EU Data Act Council General Approach

The Council of the European Union agreed its general approach on the Data Act on 28 November 2022. The position refines cloud and edge switching obligations, clarifies business-to-government (B2G) data request safeguards, and strengthens protections for SMEs. It sets the Council's baseline for trilogue negotiations, giving organizations early signals to prepare contracts, architectures, and compliance plans. This milestone in the legislative process provided crucial visibility into requirements that would eventually become binding law, enabling organizations to begin preparation activities well before final adoption.

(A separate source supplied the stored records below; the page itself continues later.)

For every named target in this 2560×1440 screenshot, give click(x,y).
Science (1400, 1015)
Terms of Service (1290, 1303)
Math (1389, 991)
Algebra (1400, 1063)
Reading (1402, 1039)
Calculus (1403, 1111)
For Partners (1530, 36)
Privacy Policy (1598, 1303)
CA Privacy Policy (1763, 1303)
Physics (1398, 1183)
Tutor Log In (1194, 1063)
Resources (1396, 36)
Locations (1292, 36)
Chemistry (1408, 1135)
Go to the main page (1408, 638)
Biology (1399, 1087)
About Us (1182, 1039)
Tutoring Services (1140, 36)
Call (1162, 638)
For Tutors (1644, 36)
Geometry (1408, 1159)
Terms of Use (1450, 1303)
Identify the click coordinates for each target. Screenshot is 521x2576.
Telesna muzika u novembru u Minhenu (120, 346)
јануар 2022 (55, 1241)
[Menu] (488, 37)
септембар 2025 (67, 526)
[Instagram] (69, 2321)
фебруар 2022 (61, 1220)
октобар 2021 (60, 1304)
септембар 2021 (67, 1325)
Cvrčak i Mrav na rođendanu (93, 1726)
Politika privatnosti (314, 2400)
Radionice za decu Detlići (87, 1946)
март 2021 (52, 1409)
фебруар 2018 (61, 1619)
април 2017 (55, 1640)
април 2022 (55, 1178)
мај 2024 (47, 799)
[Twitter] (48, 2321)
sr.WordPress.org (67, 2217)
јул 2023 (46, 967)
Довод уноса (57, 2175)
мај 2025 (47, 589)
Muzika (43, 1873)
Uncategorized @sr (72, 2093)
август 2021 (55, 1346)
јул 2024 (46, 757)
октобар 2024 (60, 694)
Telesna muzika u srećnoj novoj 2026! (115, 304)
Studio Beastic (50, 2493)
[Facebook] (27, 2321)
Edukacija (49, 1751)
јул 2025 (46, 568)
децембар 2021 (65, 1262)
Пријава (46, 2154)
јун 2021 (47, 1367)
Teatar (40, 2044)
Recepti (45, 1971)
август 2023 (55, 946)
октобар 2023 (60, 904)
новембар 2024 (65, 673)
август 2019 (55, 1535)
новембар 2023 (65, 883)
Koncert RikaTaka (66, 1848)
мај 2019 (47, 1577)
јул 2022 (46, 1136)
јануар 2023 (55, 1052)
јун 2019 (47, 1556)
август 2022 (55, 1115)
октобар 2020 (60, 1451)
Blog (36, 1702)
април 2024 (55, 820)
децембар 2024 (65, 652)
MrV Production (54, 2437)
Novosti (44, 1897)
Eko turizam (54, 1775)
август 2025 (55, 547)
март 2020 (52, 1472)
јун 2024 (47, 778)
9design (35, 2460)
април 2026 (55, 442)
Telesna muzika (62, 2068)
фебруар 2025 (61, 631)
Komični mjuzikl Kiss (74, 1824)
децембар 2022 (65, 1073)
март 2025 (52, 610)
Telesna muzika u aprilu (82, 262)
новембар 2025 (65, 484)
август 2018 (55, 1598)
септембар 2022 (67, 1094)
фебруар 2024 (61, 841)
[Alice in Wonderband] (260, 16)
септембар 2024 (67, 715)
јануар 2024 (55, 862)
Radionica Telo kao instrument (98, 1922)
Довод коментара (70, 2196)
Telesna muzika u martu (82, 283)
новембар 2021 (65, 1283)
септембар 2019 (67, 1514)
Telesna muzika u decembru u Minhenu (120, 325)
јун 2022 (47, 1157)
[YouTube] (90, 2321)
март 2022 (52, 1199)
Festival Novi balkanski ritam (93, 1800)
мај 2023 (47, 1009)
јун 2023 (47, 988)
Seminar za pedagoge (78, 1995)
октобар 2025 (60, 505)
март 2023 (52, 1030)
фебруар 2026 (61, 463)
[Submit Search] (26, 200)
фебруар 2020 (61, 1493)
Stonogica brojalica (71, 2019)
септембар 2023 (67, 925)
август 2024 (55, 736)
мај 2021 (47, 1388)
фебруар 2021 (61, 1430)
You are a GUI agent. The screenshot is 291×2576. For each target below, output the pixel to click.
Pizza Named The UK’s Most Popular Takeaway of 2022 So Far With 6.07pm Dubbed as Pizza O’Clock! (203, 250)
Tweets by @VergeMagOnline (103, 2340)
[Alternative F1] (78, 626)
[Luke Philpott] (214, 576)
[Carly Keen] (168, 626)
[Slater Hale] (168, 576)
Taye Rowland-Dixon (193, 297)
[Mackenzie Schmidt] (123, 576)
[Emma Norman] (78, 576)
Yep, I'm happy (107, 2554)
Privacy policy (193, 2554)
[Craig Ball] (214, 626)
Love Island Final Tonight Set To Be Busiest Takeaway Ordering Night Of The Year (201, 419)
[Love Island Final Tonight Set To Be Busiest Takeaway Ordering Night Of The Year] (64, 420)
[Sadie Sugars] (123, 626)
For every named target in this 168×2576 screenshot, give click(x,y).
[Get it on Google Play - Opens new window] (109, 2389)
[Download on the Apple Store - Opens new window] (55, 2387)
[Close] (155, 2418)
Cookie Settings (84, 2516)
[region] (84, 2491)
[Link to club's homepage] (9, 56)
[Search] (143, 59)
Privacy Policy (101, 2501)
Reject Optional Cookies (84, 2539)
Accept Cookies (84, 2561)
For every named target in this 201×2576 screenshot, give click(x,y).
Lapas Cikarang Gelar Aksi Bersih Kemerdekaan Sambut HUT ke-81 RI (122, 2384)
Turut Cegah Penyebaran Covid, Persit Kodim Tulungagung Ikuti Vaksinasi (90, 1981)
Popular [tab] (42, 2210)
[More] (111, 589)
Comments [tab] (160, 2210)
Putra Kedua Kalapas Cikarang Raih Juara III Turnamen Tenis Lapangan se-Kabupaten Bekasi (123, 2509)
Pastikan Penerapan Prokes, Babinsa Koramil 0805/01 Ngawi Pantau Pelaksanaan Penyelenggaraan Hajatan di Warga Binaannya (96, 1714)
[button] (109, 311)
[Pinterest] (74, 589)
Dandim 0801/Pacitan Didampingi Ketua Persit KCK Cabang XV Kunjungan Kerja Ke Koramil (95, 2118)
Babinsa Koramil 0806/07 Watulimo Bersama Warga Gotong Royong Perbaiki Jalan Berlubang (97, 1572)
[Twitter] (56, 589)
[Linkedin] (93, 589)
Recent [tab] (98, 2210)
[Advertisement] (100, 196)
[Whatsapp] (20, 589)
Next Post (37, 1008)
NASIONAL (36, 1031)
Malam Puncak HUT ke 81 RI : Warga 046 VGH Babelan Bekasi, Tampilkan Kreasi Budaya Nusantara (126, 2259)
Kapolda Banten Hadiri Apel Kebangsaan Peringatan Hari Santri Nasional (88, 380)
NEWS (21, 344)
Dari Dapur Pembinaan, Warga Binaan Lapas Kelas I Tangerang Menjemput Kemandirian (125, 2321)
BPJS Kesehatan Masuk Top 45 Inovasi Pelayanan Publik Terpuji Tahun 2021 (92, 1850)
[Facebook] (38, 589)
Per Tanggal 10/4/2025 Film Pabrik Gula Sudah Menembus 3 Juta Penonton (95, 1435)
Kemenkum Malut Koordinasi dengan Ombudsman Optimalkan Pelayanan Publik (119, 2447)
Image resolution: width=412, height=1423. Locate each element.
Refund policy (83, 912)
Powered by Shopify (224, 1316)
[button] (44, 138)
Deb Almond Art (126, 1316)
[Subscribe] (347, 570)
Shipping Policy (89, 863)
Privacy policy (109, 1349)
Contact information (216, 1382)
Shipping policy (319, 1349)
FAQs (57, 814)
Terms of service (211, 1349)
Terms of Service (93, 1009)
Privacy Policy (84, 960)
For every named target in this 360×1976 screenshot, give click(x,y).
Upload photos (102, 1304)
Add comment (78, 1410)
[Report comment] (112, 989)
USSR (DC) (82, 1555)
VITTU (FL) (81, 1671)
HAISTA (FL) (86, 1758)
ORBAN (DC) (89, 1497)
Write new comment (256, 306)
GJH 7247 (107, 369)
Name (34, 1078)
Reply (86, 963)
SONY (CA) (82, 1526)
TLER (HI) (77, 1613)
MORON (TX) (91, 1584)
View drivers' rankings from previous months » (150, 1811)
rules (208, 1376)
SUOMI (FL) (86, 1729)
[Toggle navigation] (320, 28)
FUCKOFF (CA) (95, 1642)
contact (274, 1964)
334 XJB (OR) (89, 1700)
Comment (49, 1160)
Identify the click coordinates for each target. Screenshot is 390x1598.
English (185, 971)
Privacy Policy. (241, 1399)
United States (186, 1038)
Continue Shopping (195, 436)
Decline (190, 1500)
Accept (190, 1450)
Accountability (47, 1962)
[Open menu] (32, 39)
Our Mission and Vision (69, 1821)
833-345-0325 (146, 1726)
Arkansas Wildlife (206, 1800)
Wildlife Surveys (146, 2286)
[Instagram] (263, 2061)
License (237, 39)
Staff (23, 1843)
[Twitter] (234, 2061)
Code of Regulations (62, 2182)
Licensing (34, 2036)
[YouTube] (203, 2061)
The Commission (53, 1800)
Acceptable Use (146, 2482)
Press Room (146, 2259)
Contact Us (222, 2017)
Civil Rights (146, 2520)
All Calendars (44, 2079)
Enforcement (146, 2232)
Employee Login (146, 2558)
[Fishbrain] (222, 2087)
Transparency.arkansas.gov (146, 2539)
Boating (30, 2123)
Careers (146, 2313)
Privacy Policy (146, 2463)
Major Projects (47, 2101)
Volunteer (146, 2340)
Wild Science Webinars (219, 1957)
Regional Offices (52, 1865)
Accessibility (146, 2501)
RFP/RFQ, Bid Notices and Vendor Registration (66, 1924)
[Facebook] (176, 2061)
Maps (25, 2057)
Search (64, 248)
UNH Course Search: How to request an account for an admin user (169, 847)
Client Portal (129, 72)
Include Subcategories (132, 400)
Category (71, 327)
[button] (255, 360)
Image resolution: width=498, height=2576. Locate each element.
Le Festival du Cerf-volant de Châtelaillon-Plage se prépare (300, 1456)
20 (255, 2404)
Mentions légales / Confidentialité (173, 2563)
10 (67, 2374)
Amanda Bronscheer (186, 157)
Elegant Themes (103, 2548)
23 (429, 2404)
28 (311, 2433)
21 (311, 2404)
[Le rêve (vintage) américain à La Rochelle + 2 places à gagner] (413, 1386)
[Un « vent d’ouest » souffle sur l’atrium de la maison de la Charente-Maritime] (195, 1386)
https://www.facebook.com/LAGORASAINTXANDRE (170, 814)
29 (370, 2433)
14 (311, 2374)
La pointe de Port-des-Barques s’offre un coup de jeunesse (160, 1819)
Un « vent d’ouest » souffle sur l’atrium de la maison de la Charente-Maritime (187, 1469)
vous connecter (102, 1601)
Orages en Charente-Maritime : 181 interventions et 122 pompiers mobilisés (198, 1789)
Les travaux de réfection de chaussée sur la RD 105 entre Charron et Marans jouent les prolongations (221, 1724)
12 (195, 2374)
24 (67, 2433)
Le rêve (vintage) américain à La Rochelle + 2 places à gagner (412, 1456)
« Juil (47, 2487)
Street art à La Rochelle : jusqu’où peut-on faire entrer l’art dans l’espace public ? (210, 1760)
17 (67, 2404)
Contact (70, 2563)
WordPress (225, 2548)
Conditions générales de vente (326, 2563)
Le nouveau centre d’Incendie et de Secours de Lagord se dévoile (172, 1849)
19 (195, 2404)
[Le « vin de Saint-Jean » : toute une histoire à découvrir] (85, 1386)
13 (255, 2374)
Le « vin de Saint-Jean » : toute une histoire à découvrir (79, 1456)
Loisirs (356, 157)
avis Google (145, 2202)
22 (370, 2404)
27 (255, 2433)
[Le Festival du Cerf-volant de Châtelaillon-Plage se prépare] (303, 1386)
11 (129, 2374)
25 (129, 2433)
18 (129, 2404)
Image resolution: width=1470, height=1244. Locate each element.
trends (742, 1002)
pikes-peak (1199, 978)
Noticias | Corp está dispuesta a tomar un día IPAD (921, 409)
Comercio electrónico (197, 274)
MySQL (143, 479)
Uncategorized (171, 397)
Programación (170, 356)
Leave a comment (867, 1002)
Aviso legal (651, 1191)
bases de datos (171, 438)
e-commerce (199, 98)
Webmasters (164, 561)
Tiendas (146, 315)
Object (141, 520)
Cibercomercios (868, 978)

Legislative Context and Process

The Data Act forms a cornerstone of the European Strategy for Data, addressing data access and use rights that complement other legislative initiatives including the Data Governance Act, AI Act, and sector-specific data sharing regulations. The European Commission proposed the Data Act in February 2022, initiating the ordinary legislative procedure requiring agreement between the European Parliament and Council.

The Council's general approach represents its negotiating position for trilogue discussions with Parliament, signaling where the text might land while acknowledging that some provisions could change during final negotiations. Organizations following the legislative process gained approximately 18 months of advance notice before the final text entered into force, providing valuable preparation time.

Cloud and Edge Switching Requirements

Switching requirements for cloud and edge services were staged with transitional periods and limits on switching charges, addressing concerns about vendor lock-in that limit customer flexibility and competition. The Council position recognized that immediate elimination of switching barriers could disrupt existing contracts and operational arrangements, leading to phased setup allowing market adjustment.

Switching charge limitations prevent providers from imposing punitive fees that economically prevent customers from changing providers even when technically feasible. Data portability requirements ensure that customers can extract their data in usable formats enabling migration to alternative providers. Technical interoperability provisions address the engineering challenges of moving workloads between different provider environments.

Business-to-Government Data Access

B2G data request conditions were tightened, emphasizing necessity, proportionality, compensation, and confidentiality to balance public interest needs with private sector concerns. Public authorities may request access to private sector data for specific public interest purposes including emergency response, official statistics, and research supporting public policy. Necessity requirements ensure that data requests are limited to what is genuinely needed for the stated purpose.

Proportionality requirements balance public benefits against burdens on data holders. Compensation provisions acknowledge that responding to data requests imposes costs that public authorities should defray. Confidentiality protections address concerns that B2G data sharing could expose trade secrets or commercially sensitive information.

SME Protections and Exemptions

SME protections were reinforced, including exemptions from certain obligations and limits on unfair contractual terms that could disadvantage smaller organizations. The Council recognized that full compliance obligations could burden SMEs disproportionately relative to their resources and market power.

Exemptions reduce compliance costs for smaller organizations while maintaining protections for their interests as data users and customers. Unfair contractual term provisions address power imbalances in negotiations between SMEs and larger trading partners that could impose one-sided data access restrictions. If you are affected, evaluate whether their SME customers benefit from these protections and ensure their contractual practices comply with fairness requirements.

Implications for Cloud Customers

Cloud customers should begin aligning contract language and technical plans with the Council's switching expectations to reduce lock-in and enable portability even before final text adoption. Contract reviews should identify current switching restrictions including notice periods, switching fees, and data export limitations. Technical planning should address data portability, application migration, and operational continuity during provider transitions. If you are affected, develop switching playbooks documenting procedures for changing providers, reducing the practical barriers that complement contractual lock-in.

Data Holder Preparation

Data holders must anticipate B2G access requests, building processes for lawful disclosure, auditing, and transparency to customers regarding government data sharing. Process design should address request intake, legitimacy verification, scope negotiation, technical fulfillment, compensation recovery, and record keeping. Customer transparency helps maintain trust by informing customers when their data has been shared with public authorities and for what purposes. Legal review should evaluate disclosure obligations, exemptions, and appeal rights that data holders can exercise when requests appear improper.

Implementation Planning

Review current cloud contracts for switching fees, timelines, and data export formats; draft playbooks to meet Council timelines once finalized. Design data governance workflows for handling emergency or public-interest B2G requests with documentation and challenge mechanisms. Identify SME customers and ensure product terms and data access conditions reflect the Council's fairness and exemption criteria. If you are affected, track trilogue negotiations and final text adoption to refine their setup plans as requirements crystallize.